Copy word for word, please, the lines of the entries below running from the one containing "This screenshot has height=512, width=812." to the one containing "The image size is (624, 364).", both ends included.

▶ Given information:
┄┄┄┄┄┄┄┄┄┄┄┄┄┄┄┄┄┄┄┄

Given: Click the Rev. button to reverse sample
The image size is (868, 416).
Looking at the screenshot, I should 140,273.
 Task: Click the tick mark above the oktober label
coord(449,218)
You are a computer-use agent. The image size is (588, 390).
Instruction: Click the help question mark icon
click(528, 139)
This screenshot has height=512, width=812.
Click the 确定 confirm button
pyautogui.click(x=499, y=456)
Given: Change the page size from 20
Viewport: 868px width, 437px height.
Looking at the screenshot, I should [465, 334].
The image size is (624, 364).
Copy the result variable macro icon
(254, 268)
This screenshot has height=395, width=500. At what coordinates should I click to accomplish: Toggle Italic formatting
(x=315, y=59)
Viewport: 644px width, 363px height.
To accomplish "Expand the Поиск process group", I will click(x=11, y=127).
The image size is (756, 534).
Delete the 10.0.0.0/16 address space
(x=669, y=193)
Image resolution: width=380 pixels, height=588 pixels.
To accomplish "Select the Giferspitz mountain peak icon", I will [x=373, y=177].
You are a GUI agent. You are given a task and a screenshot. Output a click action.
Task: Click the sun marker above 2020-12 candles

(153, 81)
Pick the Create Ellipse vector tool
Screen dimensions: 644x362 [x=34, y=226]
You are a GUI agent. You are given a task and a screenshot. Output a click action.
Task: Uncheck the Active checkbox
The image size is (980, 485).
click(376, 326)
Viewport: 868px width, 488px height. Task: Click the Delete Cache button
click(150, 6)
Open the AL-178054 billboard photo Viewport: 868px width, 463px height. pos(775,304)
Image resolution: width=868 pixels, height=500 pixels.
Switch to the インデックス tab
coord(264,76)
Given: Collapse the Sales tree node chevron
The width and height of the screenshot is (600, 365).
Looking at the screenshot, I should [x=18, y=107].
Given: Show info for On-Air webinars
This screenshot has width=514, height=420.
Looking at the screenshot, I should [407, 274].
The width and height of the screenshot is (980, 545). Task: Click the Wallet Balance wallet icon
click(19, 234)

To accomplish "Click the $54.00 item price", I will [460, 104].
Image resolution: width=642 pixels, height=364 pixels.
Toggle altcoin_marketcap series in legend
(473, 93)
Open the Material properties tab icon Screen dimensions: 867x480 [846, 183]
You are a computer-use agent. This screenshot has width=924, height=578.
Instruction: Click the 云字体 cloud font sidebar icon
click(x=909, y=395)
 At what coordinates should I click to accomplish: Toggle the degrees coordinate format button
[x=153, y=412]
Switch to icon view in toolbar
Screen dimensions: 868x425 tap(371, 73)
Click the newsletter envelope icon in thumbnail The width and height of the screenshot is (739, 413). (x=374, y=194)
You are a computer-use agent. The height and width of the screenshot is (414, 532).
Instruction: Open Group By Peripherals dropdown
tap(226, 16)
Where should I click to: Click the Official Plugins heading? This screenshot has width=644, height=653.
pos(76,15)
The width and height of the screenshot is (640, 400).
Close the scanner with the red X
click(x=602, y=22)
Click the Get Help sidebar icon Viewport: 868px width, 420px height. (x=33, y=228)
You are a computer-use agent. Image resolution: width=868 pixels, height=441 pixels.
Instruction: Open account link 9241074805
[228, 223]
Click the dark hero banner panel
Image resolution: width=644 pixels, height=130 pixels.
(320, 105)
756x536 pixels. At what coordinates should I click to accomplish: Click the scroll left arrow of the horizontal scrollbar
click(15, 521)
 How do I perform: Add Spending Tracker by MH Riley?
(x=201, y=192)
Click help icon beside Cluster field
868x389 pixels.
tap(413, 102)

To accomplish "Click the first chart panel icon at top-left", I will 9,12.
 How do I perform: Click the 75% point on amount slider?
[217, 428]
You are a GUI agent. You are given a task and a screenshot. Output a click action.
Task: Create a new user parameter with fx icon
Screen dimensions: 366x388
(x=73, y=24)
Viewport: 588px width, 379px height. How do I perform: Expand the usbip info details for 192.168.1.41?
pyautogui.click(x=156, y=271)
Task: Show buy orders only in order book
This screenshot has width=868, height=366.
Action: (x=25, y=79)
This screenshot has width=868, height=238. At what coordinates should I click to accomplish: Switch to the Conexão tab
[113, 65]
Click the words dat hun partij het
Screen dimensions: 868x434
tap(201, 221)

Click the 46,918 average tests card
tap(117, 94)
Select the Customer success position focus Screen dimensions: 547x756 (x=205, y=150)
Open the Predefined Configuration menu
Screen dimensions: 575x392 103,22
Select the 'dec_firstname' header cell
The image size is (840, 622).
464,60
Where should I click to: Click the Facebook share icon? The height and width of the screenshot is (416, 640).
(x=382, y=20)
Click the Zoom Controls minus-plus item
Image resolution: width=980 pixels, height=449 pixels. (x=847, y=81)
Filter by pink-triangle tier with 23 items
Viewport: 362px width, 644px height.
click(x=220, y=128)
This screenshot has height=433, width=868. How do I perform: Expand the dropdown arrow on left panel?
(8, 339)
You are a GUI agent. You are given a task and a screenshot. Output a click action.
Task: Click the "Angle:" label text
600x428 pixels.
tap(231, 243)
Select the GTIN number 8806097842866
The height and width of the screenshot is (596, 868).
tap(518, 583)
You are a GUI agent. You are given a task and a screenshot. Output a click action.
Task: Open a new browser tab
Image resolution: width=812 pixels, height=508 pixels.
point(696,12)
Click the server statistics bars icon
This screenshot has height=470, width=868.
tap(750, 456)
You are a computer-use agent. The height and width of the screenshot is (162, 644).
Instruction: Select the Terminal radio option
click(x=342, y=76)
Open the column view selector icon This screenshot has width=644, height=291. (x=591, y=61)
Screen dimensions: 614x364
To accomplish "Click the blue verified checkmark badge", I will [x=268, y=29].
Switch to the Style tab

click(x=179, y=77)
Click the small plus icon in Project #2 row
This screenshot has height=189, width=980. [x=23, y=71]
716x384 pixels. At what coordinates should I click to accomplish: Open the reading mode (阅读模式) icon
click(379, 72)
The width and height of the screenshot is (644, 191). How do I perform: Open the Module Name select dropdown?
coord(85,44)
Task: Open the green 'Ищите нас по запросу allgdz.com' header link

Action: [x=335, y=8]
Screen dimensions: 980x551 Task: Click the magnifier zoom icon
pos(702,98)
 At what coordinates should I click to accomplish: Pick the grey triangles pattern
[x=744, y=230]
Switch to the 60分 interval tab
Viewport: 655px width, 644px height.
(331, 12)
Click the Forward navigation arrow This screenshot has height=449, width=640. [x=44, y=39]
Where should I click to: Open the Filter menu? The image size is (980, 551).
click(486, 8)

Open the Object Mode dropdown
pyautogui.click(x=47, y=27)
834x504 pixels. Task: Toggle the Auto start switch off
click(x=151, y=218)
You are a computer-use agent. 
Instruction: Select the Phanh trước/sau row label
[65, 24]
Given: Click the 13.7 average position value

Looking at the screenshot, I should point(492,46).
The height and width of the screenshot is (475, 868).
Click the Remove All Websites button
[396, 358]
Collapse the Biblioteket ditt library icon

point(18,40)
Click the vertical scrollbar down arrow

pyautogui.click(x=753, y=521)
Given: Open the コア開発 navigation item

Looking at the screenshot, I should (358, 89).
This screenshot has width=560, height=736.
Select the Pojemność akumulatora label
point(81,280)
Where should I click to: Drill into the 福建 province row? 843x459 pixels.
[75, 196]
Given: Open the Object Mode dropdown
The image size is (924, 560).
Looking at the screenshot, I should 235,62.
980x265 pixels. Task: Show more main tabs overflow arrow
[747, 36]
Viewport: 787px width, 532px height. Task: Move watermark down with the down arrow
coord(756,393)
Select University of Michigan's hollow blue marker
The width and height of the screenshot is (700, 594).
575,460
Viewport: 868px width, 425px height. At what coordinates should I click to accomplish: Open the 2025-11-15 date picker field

┄┄┄┄┄┄┄┄┄┄┄┄┄┄┄┄┄┄┄┄

▶ Problem solution:
This screenshot has height=512, width=812.
Click the 确定 confirm button
pyautogui.click(x=499, y=456)
Given: Change the page size from 20
Viewport: 868px width, 437px height.
Looking at the screenshot, I should [465, 334].
The image size is (624, 364).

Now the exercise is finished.